Assignment :: Return the lines below that contain "screenshot".

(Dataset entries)
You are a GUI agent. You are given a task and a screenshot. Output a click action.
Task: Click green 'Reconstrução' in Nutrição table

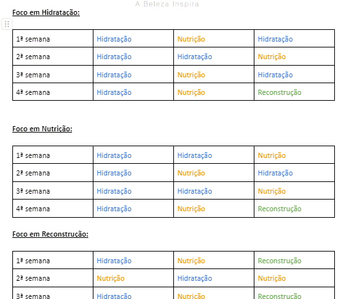(280, 209)
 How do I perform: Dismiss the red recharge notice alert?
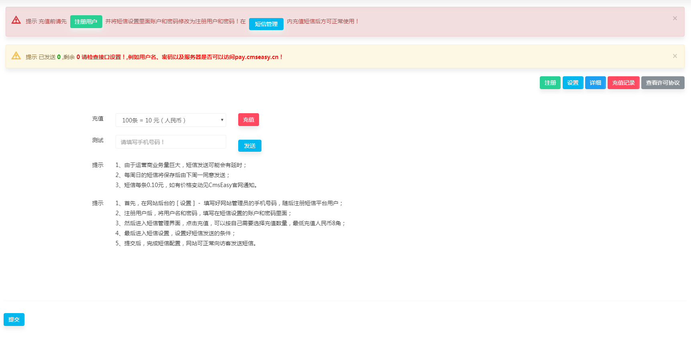pyautogui.click(x=675, y=18)
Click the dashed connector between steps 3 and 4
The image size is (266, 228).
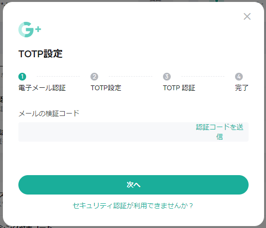click(x=203, y=76)
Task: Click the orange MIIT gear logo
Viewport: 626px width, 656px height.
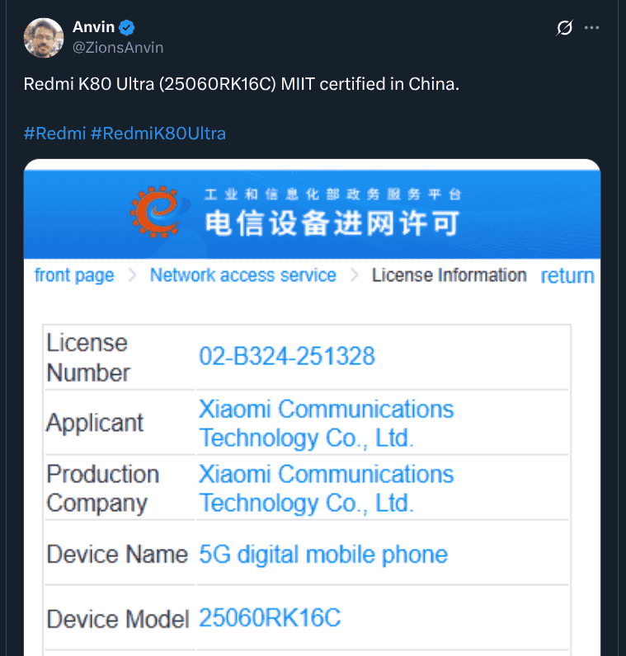Action: 157,212
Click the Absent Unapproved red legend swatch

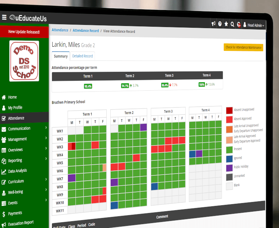(x=230, y=111)
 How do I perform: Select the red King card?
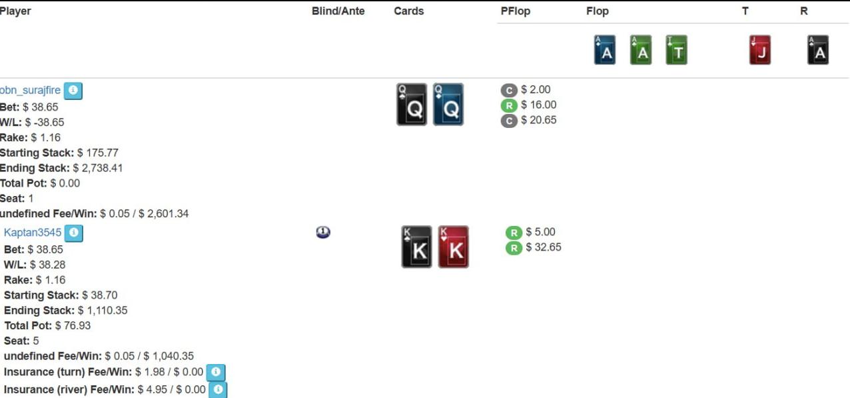click(453, 247)
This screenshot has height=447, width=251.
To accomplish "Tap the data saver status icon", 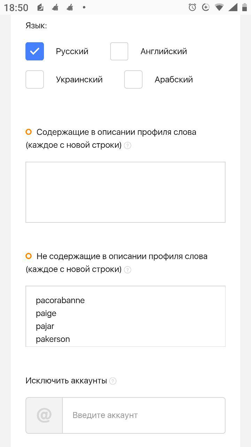I will [206, 7].

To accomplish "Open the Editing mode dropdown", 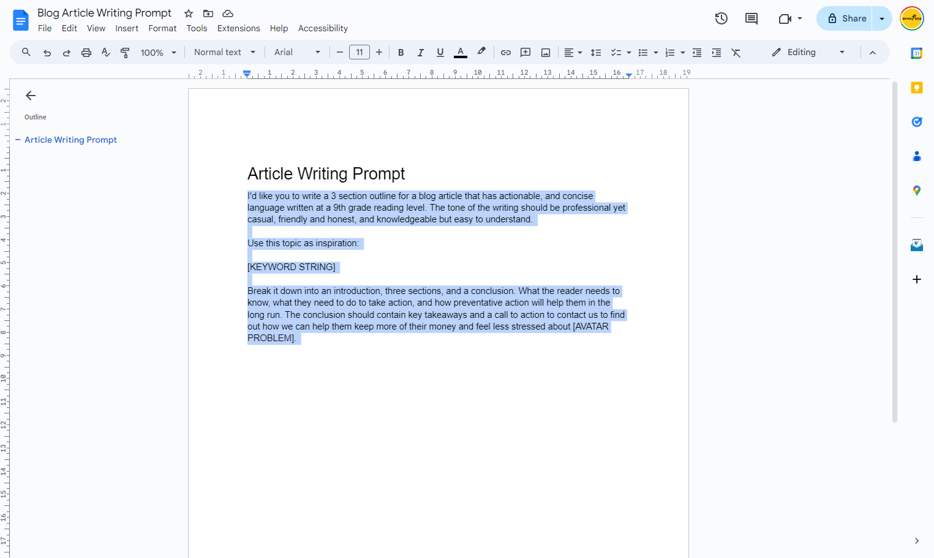I will pos(808,53).
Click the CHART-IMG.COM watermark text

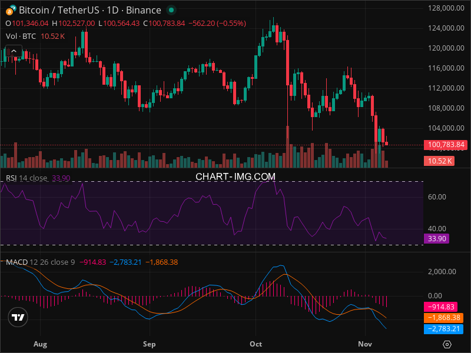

Written solution ::
You are a GUI agent. You are given a task and a screenshot. Output a click action.
This screenshot has height=447, width=251.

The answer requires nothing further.